Pursuant to Florida Statute Section 61.16: “The court may from time to time, after considering the financial resources of both parties, order a party to pay a reasonable amount for attorney’s fees, suit money, and the cost to the other party of maintaining or defending any proceeding under this chapter, including enforcement and modification proceedings and appeals.”
So when one party needs money for their attorney’s fees and the other party has the financial ability to pay the court can make a fee award in favor of the party in need.
Pursuant to the Florida Supreme Court case of Rosen v. Rosen, 696 So. 2d 697 (Fla. 1997) and its progeny a court can also award fees where warranted; in light of the scope and history of the litigation; the duration of the litigation; the lack of merit of the positions taken by the other side; because the other side has brought defenses and assumed positions to mainly frustrate and stall; and based upon the existence and course of prior and existing litigation.

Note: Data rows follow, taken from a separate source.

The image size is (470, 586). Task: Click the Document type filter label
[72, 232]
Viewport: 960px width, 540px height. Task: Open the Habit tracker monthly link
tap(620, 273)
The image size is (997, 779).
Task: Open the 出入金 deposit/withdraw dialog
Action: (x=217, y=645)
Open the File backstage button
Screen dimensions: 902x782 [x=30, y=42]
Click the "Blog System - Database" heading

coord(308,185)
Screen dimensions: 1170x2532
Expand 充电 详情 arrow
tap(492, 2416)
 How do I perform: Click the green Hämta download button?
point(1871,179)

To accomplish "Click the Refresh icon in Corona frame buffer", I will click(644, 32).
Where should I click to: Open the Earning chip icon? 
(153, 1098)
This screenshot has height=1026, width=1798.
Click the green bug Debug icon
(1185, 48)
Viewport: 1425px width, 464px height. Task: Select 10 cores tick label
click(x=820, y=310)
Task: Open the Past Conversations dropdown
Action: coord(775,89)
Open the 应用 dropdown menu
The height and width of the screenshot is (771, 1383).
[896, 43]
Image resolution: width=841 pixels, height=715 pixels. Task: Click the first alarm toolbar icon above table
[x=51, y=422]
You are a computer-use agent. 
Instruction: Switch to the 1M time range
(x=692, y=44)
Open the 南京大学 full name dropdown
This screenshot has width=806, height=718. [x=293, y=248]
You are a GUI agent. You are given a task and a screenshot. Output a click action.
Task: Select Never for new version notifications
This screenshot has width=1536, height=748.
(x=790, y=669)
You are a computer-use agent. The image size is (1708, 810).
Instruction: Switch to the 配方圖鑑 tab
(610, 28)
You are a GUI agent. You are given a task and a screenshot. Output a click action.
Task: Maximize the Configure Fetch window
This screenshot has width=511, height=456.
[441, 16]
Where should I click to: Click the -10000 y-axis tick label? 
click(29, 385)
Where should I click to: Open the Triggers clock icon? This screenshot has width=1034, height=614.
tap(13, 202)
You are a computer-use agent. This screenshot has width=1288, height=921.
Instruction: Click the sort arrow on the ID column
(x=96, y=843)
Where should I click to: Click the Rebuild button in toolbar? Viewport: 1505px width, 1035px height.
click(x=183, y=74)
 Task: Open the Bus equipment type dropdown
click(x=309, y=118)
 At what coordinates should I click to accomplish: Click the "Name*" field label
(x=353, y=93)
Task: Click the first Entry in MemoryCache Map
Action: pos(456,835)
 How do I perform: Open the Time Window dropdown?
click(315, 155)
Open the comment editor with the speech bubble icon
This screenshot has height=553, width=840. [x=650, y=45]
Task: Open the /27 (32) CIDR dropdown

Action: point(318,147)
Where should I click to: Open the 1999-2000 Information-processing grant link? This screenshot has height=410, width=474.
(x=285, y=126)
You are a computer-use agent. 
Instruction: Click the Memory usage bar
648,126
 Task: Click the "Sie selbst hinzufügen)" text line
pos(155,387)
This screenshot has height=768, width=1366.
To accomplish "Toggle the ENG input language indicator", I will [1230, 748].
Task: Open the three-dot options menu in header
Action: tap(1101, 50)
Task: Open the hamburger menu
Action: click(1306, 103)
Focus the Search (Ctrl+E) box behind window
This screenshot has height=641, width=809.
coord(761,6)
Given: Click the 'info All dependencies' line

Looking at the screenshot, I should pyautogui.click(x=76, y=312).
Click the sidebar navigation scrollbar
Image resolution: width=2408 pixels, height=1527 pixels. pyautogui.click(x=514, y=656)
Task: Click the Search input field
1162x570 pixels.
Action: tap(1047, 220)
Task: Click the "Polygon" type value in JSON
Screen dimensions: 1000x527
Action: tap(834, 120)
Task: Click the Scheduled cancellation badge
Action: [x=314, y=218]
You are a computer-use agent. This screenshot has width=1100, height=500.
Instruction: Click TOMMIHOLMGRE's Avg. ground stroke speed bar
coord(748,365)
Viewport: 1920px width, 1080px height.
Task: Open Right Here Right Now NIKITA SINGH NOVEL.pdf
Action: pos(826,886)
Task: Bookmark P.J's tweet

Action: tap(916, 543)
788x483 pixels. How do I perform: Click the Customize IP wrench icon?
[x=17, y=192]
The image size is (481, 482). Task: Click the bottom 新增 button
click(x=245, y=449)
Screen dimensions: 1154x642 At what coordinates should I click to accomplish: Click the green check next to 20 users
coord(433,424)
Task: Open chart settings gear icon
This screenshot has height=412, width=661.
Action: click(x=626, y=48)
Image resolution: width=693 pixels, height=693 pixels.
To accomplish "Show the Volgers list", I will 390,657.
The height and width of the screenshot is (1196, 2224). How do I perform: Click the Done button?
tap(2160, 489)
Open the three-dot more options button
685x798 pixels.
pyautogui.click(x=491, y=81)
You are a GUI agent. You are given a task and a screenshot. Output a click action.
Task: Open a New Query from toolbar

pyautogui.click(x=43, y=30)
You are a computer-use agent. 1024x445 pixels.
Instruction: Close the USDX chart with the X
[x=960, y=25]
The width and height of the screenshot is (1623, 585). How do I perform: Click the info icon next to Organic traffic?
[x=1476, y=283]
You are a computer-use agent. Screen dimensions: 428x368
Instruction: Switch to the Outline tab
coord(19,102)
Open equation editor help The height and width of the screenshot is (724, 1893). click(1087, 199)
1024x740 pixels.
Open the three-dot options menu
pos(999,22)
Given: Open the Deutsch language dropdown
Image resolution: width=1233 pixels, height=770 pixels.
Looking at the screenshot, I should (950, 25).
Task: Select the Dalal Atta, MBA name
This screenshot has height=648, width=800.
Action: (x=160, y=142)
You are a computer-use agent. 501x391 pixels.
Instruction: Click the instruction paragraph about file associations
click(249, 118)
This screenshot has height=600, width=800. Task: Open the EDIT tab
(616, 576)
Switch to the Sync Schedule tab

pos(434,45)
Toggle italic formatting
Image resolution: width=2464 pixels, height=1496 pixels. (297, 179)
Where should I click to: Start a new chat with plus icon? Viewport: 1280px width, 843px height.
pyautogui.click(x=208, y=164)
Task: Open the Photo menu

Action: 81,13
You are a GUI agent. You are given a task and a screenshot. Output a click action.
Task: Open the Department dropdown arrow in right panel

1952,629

Accordingly, when the other party in a divorce or paternity case engages in bad conduct and takes bad positions during a divorce case that drives up attorney’s fees the court can hold them accountable for those fees.
The court can make an award of temporary attorney’s fees while the case is ongoing and can also make an award of attorney’s fees at the end of the case. Whether the court will do so is usually based upon the requesting parties’ need for attorney’s fees and the other parties ability to pay.
To recover fees on a temporary basis during the pendency of the case or at its conclusion it is usually necessary to establish the facts that support your claim to establish need and ability to pay and the Rosen case’s factors through admissible evidence and testimony. It is also necessary to establish the amount of the fees and there reasonableness.